Pointing data for screenshots
++++++++++

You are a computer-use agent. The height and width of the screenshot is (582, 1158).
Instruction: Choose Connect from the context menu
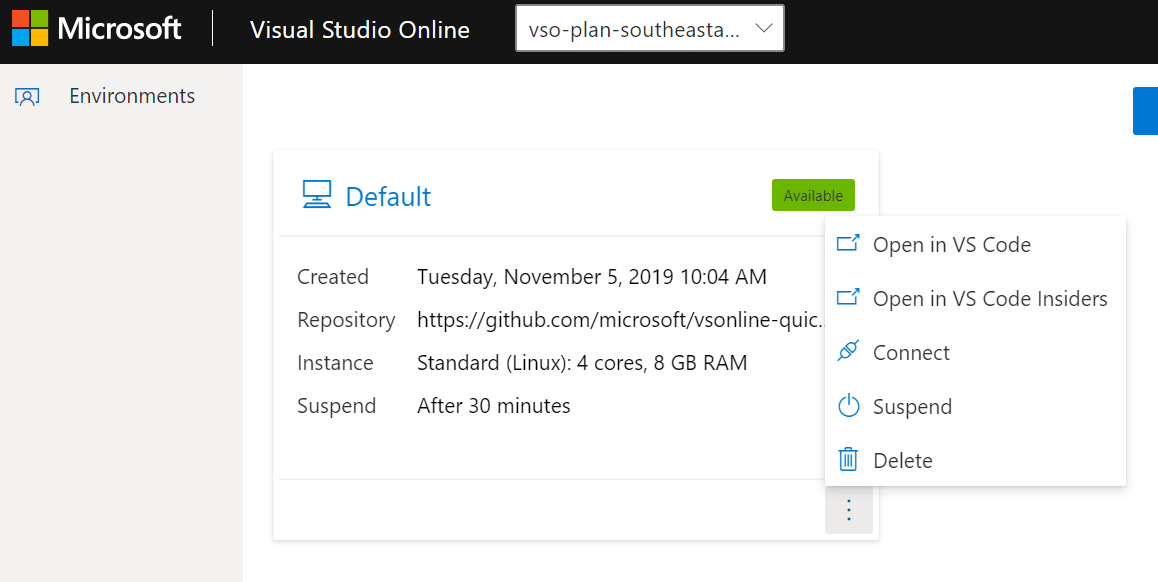tap(911, 352)
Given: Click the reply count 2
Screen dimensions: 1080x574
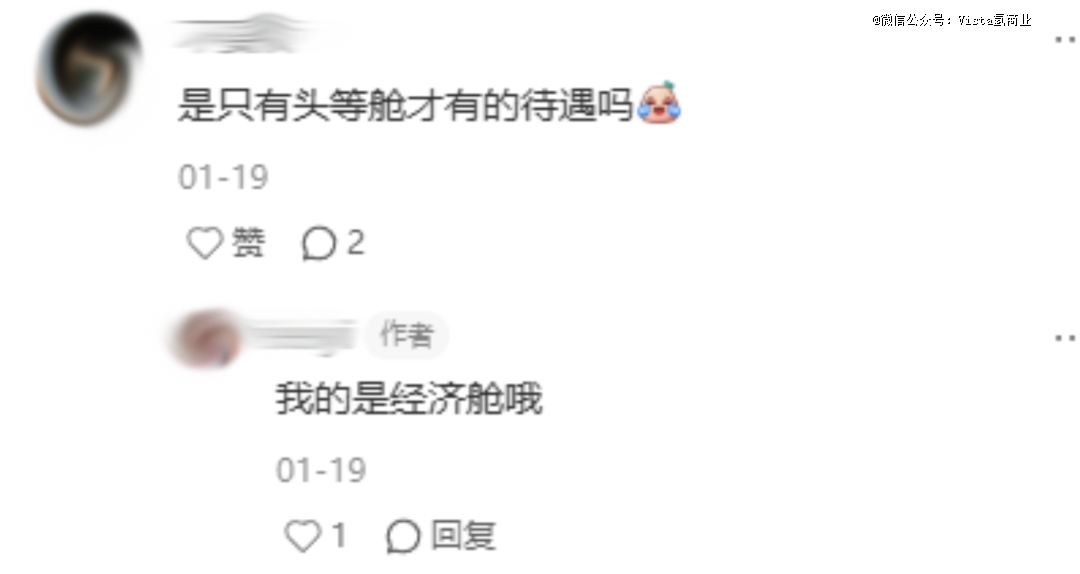Looking at the screenshot, I should point(355,243).
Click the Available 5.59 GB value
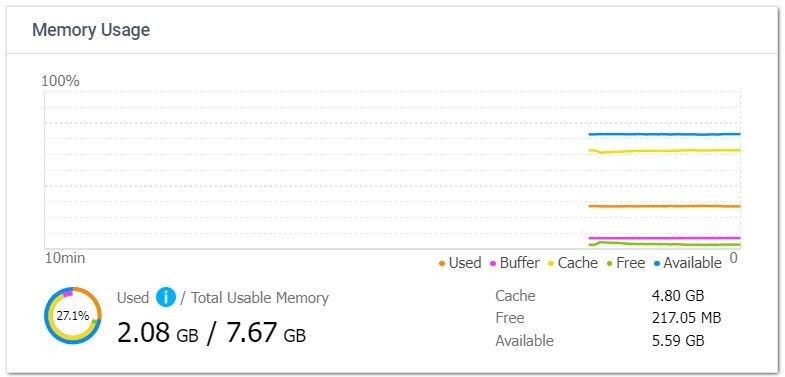 point(678,340)
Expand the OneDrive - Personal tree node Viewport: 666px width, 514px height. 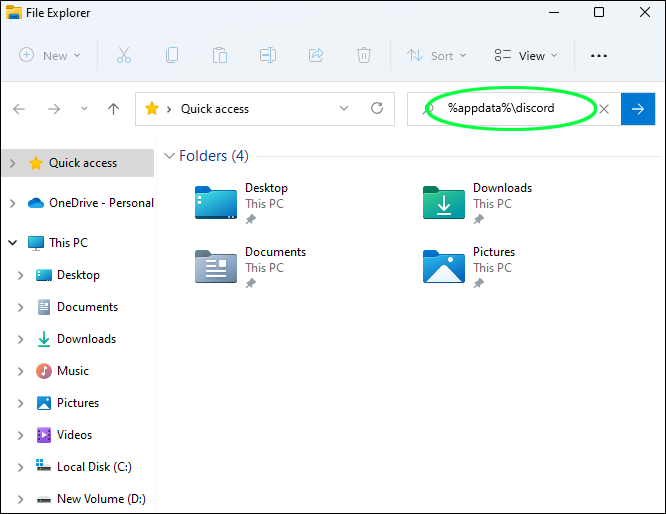[x=12, y=203]
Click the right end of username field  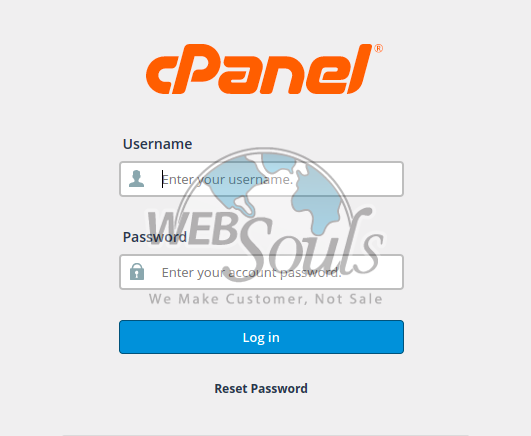click(x=389, y=179)
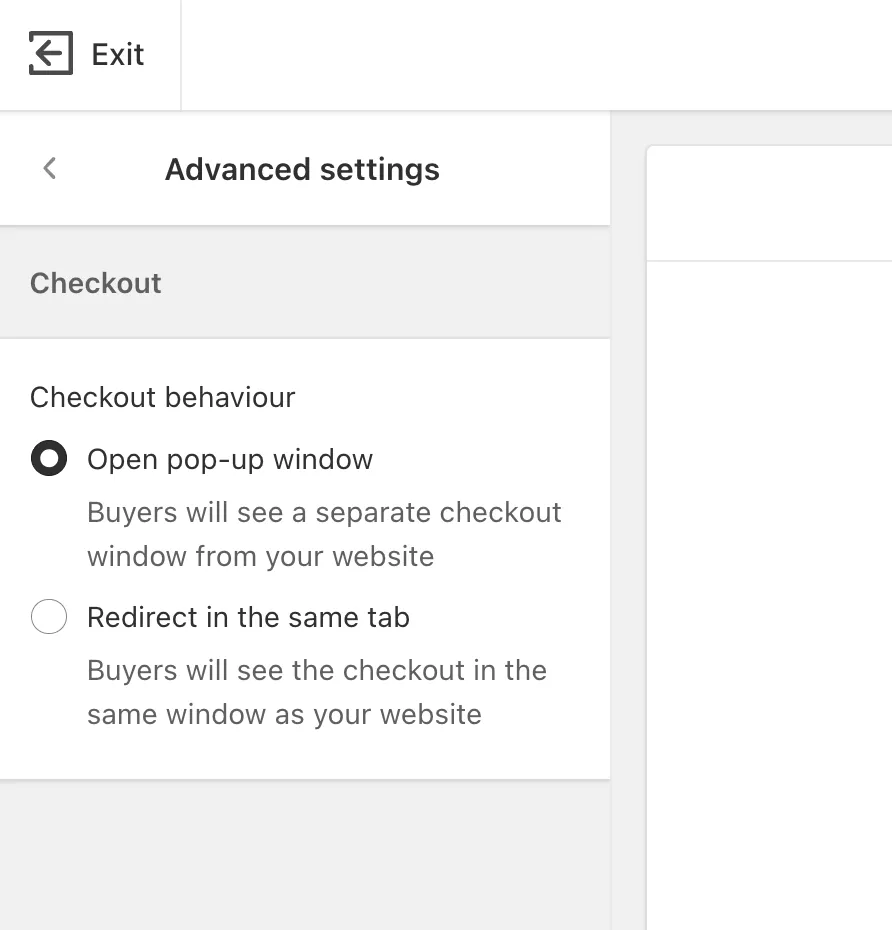Select the leftward arrow inside the Exit icon
The width and height of the screenshot is (892, 930).
coord(50,54)
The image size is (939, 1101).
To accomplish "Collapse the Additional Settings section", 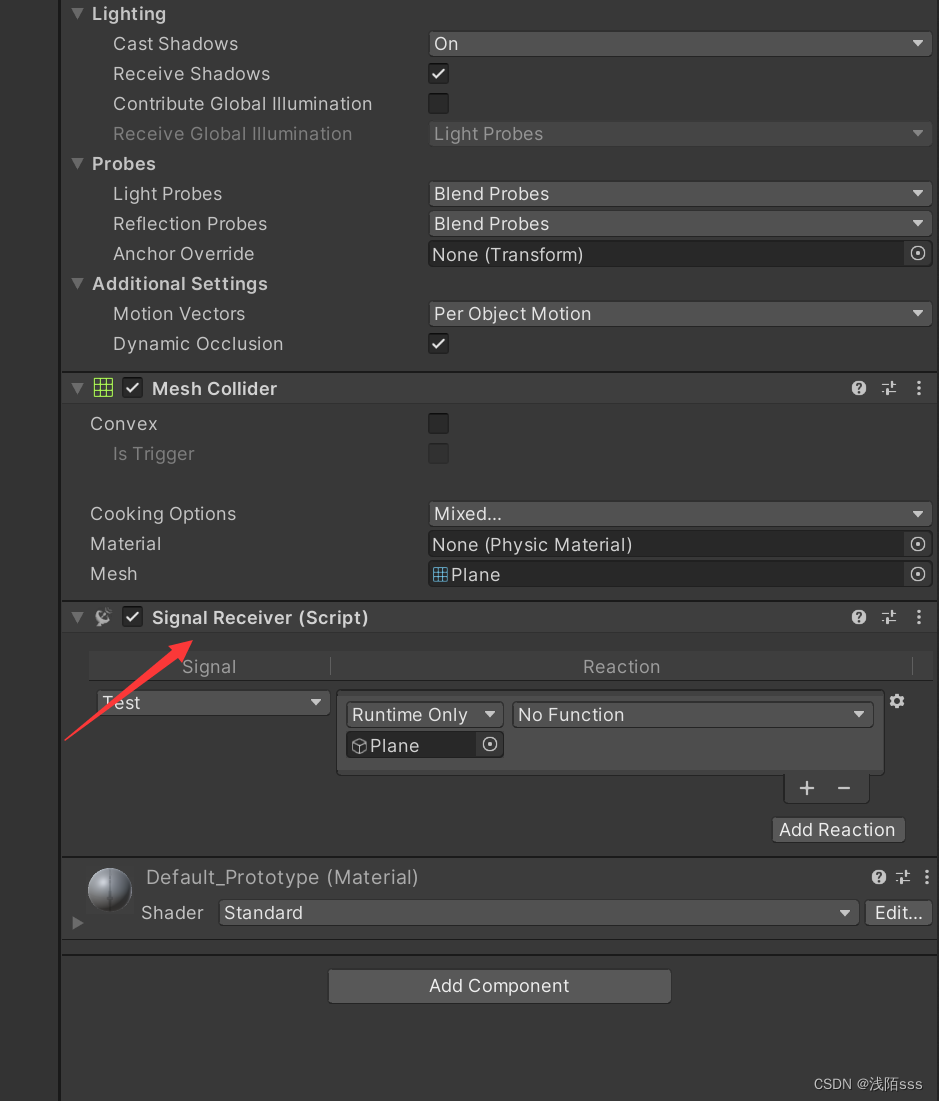I will 77,284.
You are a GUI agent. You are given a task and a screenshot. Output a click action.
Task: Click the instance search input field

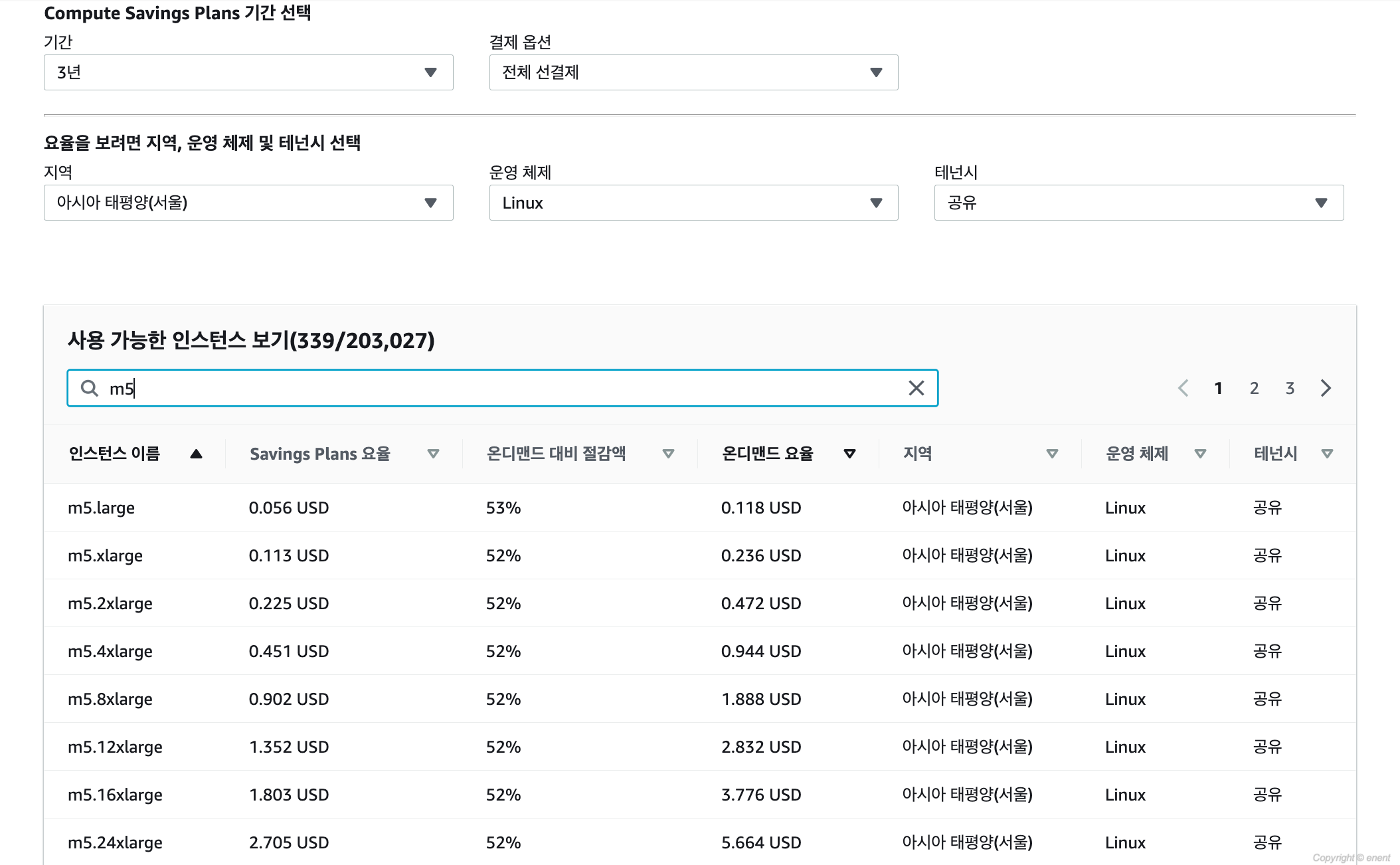pyautogui.click(x=505, y=388)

++++++++++

TASK
Can you express the rows from the start through the line containing "point(678,340)" as a JSON list of strings, one string per line, with blank lines left out? Leave the pictures out of your answer.

FULL ANSWER
[
  "You are a computer-use agent. The height and width of the screenshot is (582, 1158).",
  "Instruction: Choose Connect from the context menu",
  "tap(911, 352)",
  "Given: Click the reply count 2",
  "Screen dimensions: 1080x574",
  "Looking at the screenshot, I should point(355,243).",
  "Click the Available 5.59 GB value",
  " point(678,340)"
]